PROBLEM DESCRIPTION: Beginning with the line that has "This screenshot has height=469, width=902." in it, transcribe the listing exactly through its final line, and add nothing.
.....
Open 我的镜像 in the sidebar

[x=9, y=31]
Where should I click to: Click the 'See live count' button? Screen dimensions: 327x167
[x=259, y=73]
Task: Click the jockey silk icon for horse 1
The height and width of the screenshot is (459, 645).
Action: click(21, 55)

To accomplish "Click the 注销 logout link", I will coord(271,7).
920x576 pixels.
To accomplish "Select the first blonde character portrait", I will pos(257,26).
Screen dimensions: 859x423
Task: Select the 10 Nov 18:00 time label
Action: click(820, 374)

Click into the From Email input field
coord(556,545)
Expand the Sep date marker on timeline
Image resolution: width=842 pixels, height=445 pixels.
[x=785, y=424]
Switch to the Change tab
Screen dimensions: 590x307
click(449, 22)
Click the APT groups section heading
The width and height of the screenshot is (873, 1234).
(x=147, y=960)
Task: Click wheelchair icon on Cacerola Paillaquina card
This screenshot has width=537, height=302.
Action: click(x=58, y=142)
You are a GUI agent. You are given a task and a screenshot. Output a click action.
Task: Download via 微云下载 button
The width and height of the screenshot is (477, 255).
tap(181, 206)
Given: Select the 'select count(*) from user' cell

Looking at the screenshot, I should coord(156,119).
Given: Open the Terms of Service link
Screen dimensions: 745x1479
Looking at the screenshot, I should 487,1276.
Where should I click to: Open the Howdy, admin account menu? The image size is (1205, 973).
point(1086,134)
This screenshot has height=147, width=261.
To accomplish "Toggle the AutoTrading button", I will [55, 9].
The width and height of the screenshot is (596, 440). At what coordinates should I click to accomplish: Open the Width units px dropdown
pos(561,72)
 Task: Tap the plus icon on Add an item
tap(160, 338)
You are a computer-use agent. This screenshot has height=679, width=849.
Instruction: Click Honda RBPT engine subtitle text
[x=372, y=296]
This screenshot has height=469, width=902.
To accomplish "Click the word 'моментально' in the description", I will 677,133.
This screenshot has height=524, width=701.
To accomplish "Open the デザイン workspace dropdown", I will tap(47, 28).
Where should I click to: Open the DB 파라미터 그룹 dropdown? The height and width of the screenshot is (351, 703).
.....
SOLUTION FOR THIS EXERCISE:
This screenshot has height=469, width=902.
To accomplish "Click the word 'моментально' in the description", I will 677,133.
This screenshot has height=524, width=701.
To accomplish "Open the デザイン workspace dropdown", I will tap(47, 28).
Where should I click to: Open the DB 파라미터 그룹 dropdown? The height and width of the screenshot is (351, 703).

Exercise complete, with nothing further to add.